Please repeat, exactly as they stand, the line containing "You are a computer-use" and the lines after it through the final line of the listing below, minus pictures.

(Beginning of Extracted records)

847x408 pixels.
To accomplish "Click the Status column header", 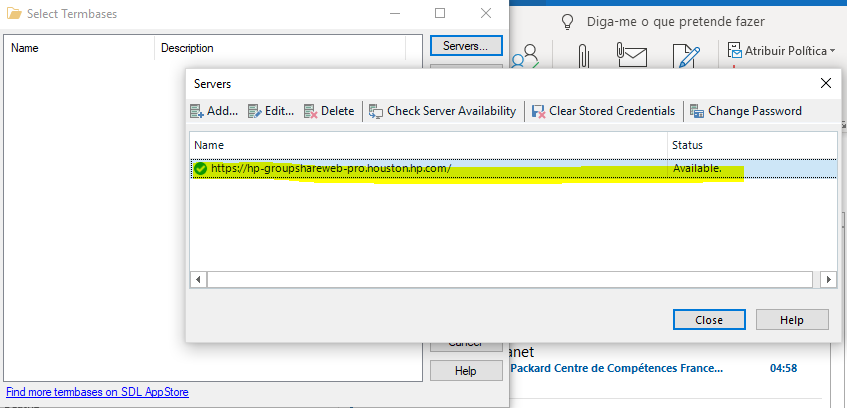I will click(x=752, y=145).
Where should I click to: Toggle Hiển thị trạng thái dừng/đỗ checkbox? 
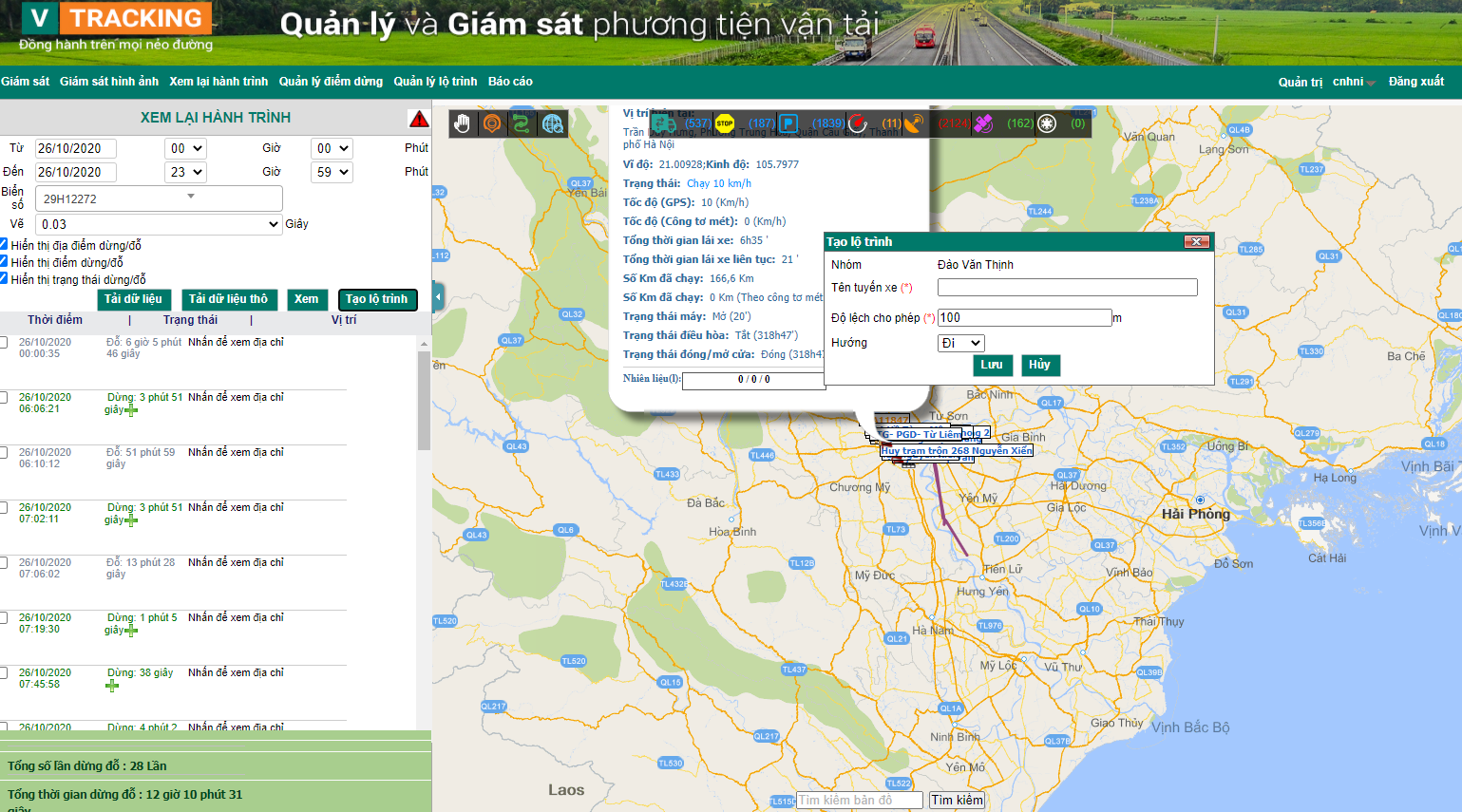(4, 278)
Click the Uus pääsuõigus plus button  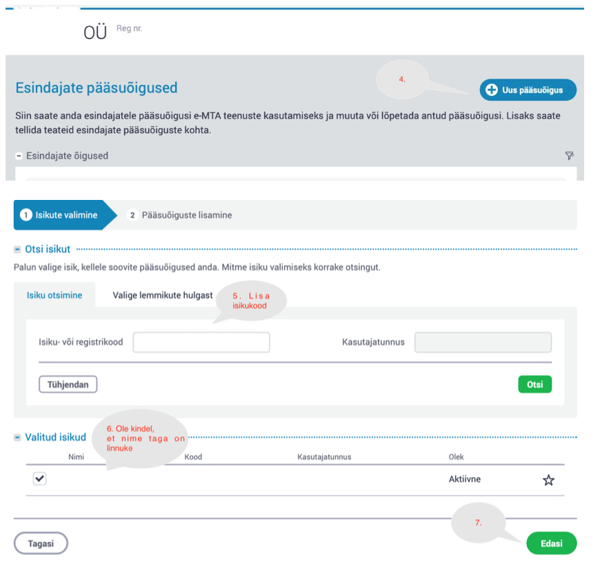coord(528,90)
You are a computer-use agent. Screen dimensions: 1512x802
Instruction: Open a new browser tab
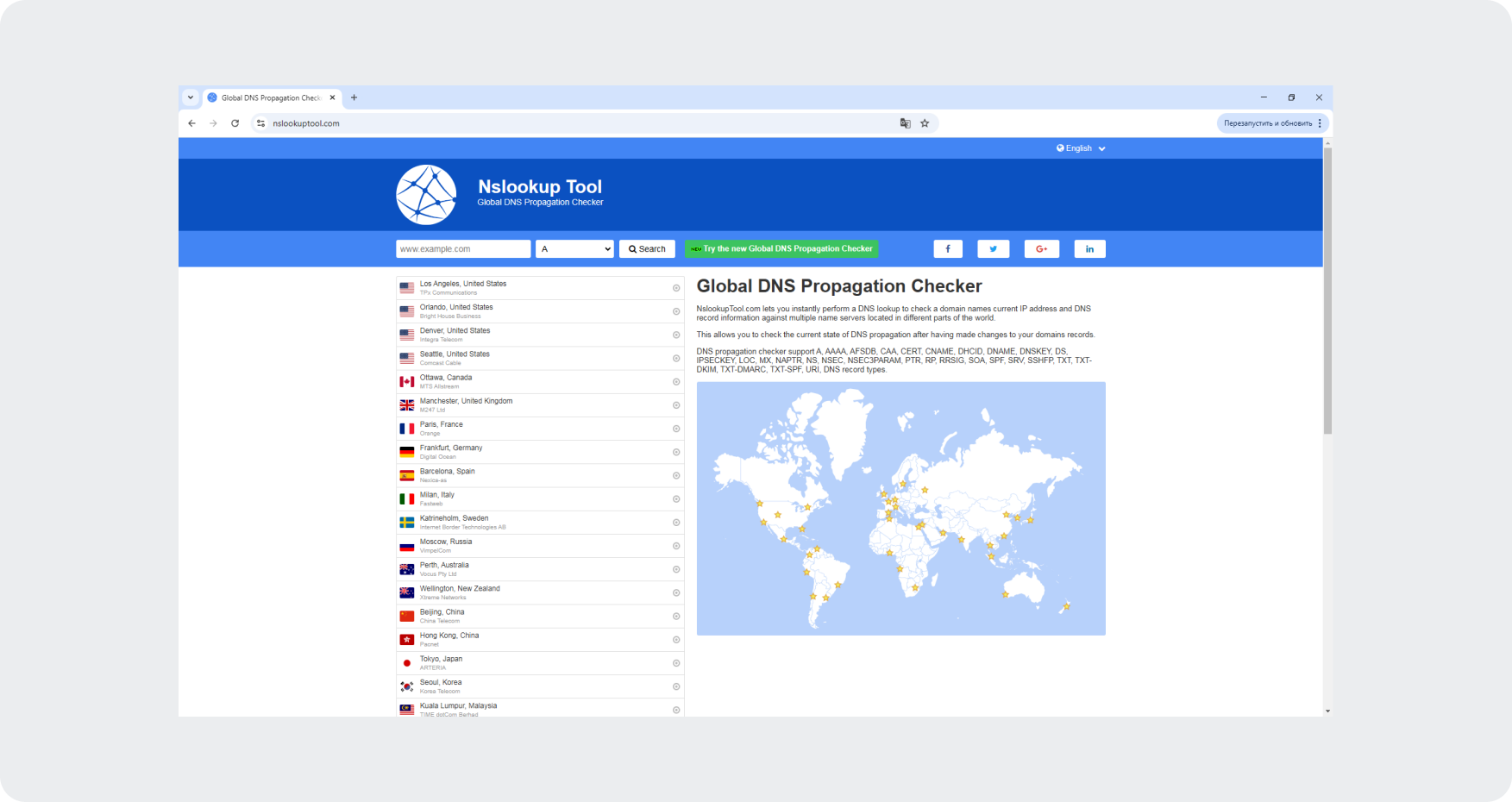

(End of Extracted records)

> [Solution]
You are a computer-use agent. Screen dimensions: 1512x802
Instruction: Open a new browser tab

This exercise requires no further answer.